During the summer of 1996 three storm-runoff events were sampled multiple times during increasing flow on Shingle Creek for volatile organic compounds (VOC's) when concentrations of these compounds were expected to be greatest.

During 1997, two urban sites were sampled weekly to monthly for VOC's to characterize concentrations and loads during different seasons and hydrologic conditions:

• Shingle Creek at Queen Avenue in Minneapolis, Minnesota
• Nine-mile Creek near James Circle in Bloomington, Minnesota

Details in this study, soon to be published:

VOLATILE ORGANIC COMPOUNDS IN TWO URBAN STREAMS IN THE TWIN CITIES METROPOLITAN AREA, MINNESOTA, JULY 1996 - NOVEMBER 1998, by James D. Fallon

Abstract

VOCs (volatile organic compounds) are a class of synthetic and natural organic compounds that are prevalent in an industrial society. Many are potentially harmful to environmental health. VOCs are emitted to land, water, and air as components of gasoline, asphalt, paints, solvents, plastics, dry-cleaning compounds, and pesticides; and are by- products of petroleum combustion, manufacturing emissions, and evaporation from drying applications. VOCs also are produced in natural processes, such as in soil-bacteria metabolization. Many aromatic hydrocarbons (such as benzene and naphthalene), alkyl benzenes (methylbenzene, ethylbenzene, 1,2-, 1,3-, and 1,4- dimethylbenzene), and some ethers and other oxygenated compounds (2-methoxy-2-methylpropane, or MTBE) are associated with gasoline, gasoline additives, asphalt, and general petroleum-based transportation activities. Halogenated alkanes often are used as aerosol propellants. Chlorinated alkenes often are used in dry cleaning (trichloroethene and tetrachloroethylene. Other compounds, including carbon disulfide and 2-propanone have anthropogenic uses and sources but also occur naturally in soils and wetlands.

As a result of widespread human uses, VOCs are ubiquitous, especially in densely populated areas. Once emitted to the environment, the volatility of VOCs favors movement to the atmosphere. VOCs may enter surface water from atmospheric, ground water, point, and non-point sources at ambient temperatures and atmospheric pressures. Cold winter temperatures enhance absorption—the movement or partitioning—of VOCs from the atmosphere to surface water.

The U.S. Geological Survey analyzed water from Shingle and Nine Mile Creeks in the Twin Cities metropolitan area (TCMA), Minnesota, for volatile organic compounds (VOCs) from August 1996 through November 1998, as part of the National Water-Quality Assessment Program (Figure 2). The VOCs investigated were selected because of their suspected effects on human and aquatic health, their special uses (such as additives in reformulated gasoline), their environmental effects (such as ozone depletion), or their tendency to bioconcentrate in animal tissues.

This study indicates that more VOCs are present in TCMA streams and at greater concentrations than previously determined.
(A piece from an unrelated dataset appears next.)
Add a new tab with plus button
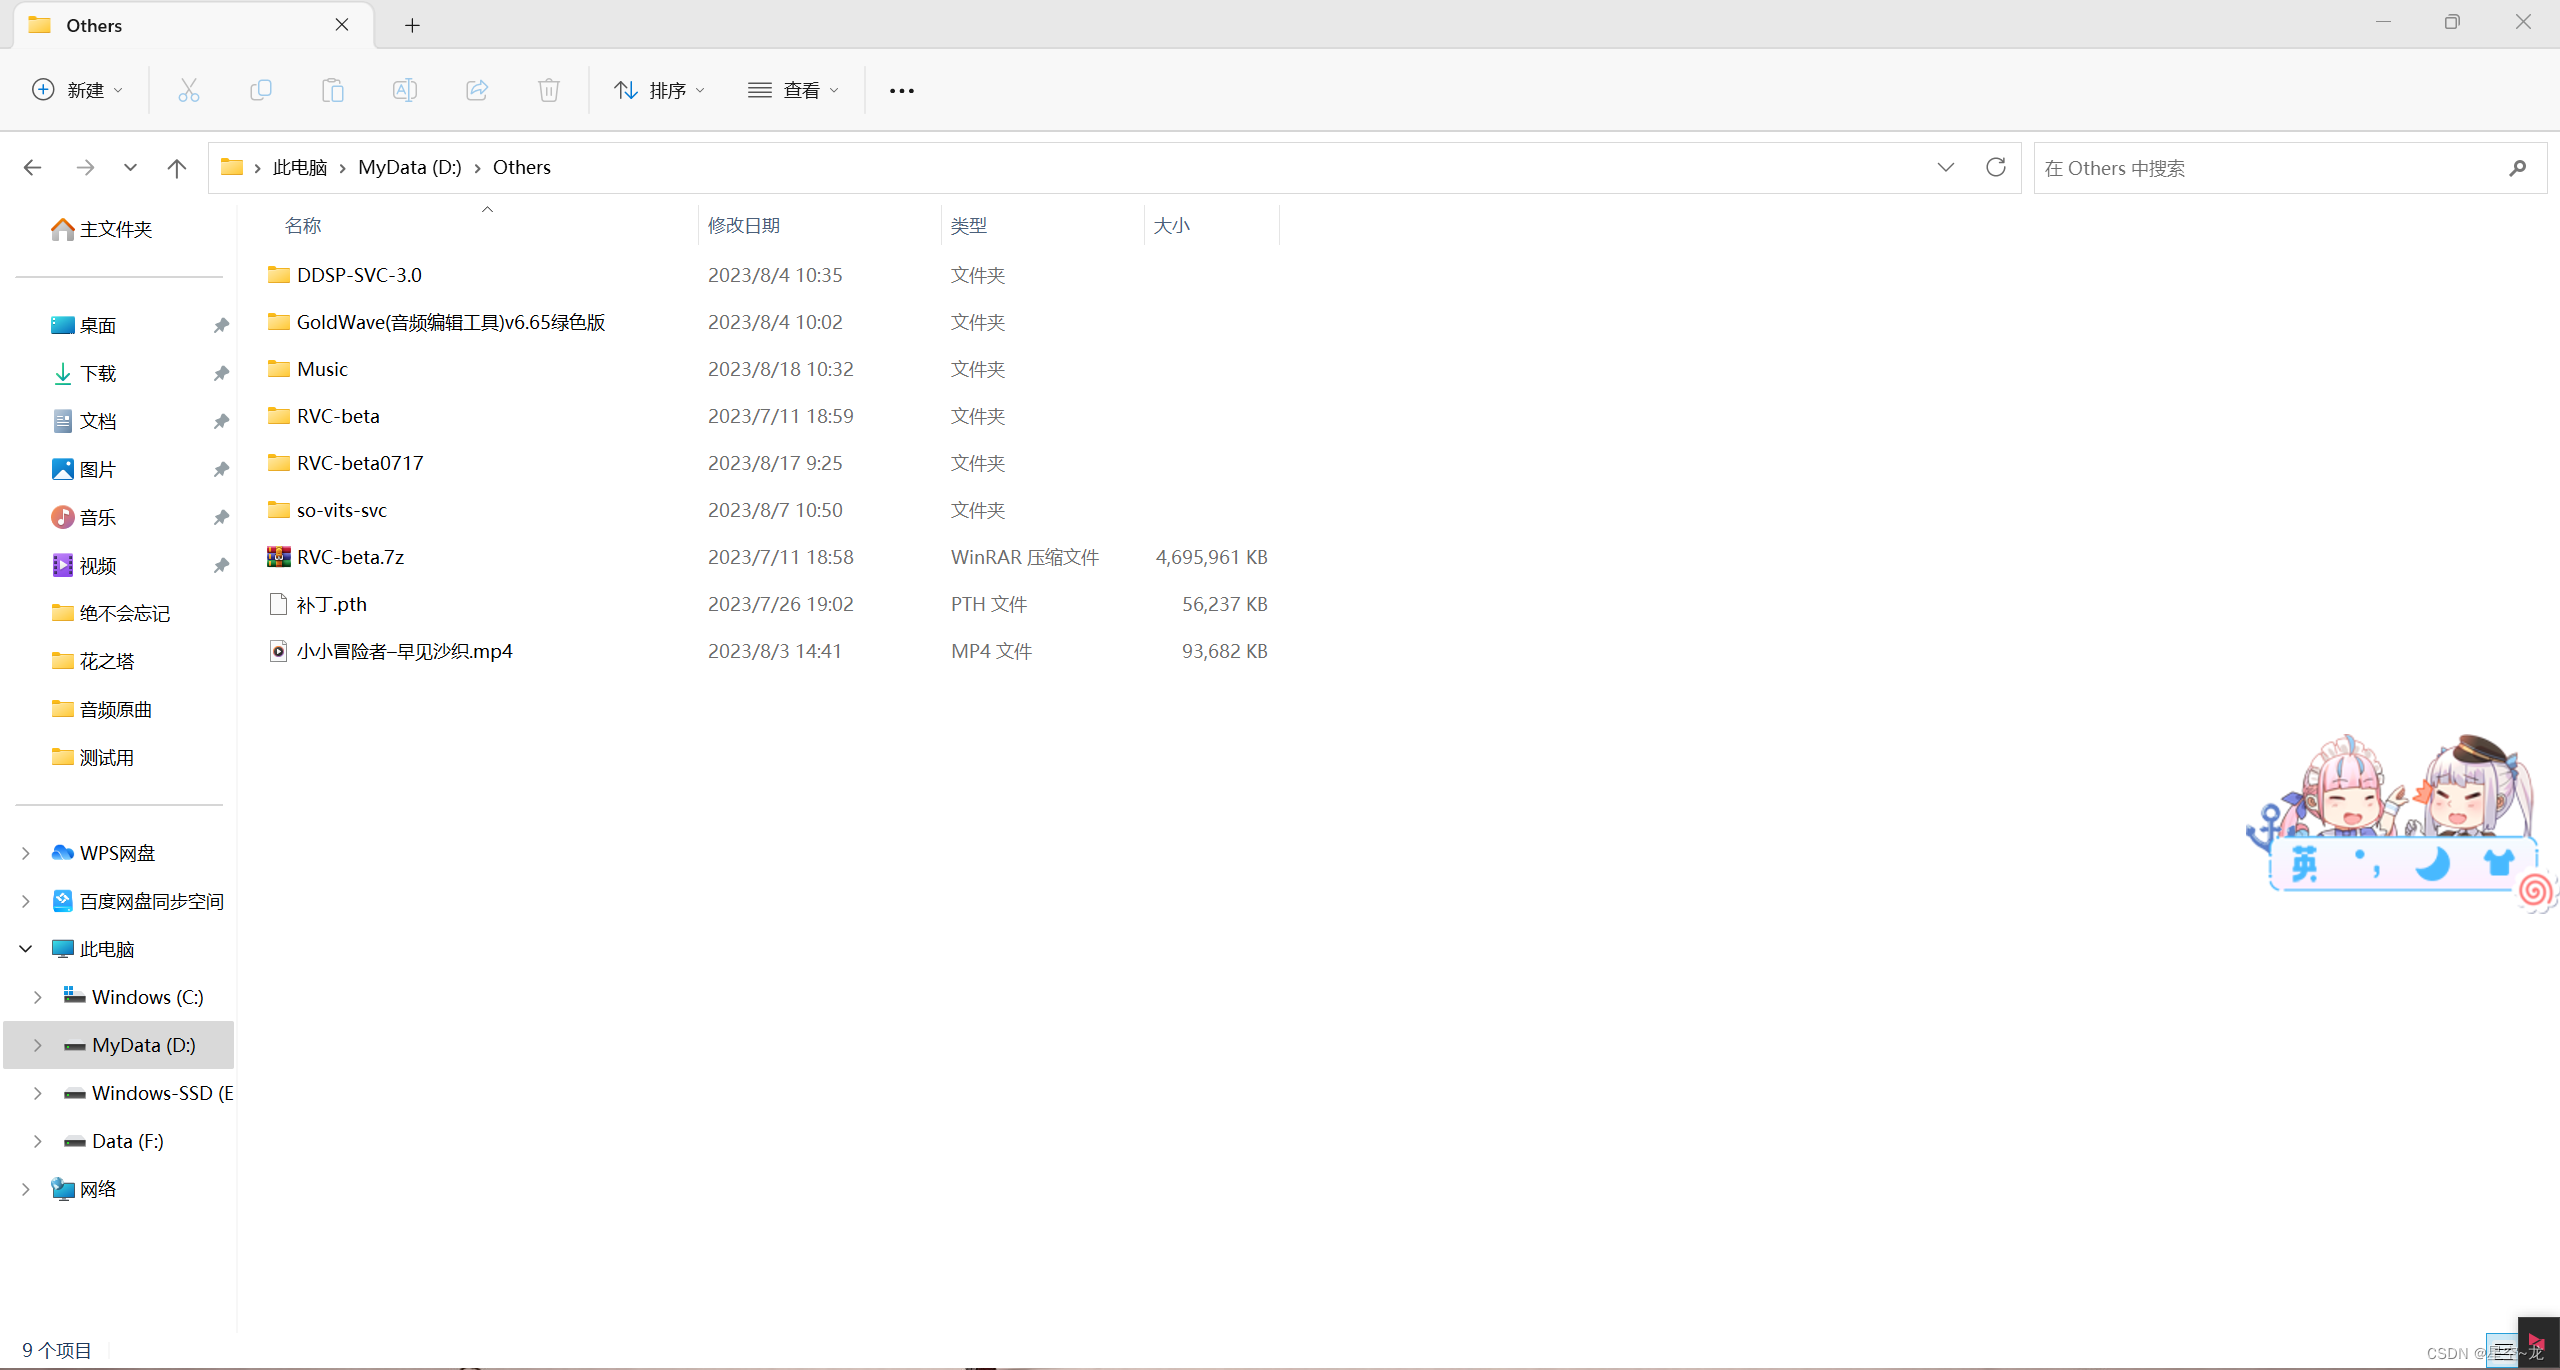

Forty-two VOCs were detected, with detection frequencies as great as 72 percent. The most frequently detected VOCs were methylbenzene (toluene), 2-propanone (acetone), and tetrachloroethene, with detections in greater than one-half of samples. The VOC 2-methoxy-2-methylpropane (MTBE or methyl tert-butyl ether), a VOC of concern in parts of the United States because of its potential human health effects, use in reformulated gasoline, and high detection rates in ground- and surface-water, was detected in only one sample. The median number of VOCs detected per sample (11) was greatest during the spring. VOCs associated with petroleum-based transportation, including alkyl benzene and oxygenated compounds, were detected throughout the year.

VOC concentrations were as great as 150 mg/L and the median concentration of total VOCs was 6.10 mg/L. No concentrations of individual VOCs exceeded U.S. Environmental Protection Agency drinking-water standards or health guidelines, although the median concentration of total VOCs exceeded several guidelines for the protection of human and environmental health for individual VOCs. Methylbenzene concentrations in two samples exceeded the Canadian aquatic-quality criterion (2.0 mg/L) for the protection of aquatic life, for which no U.S. guidelines exist.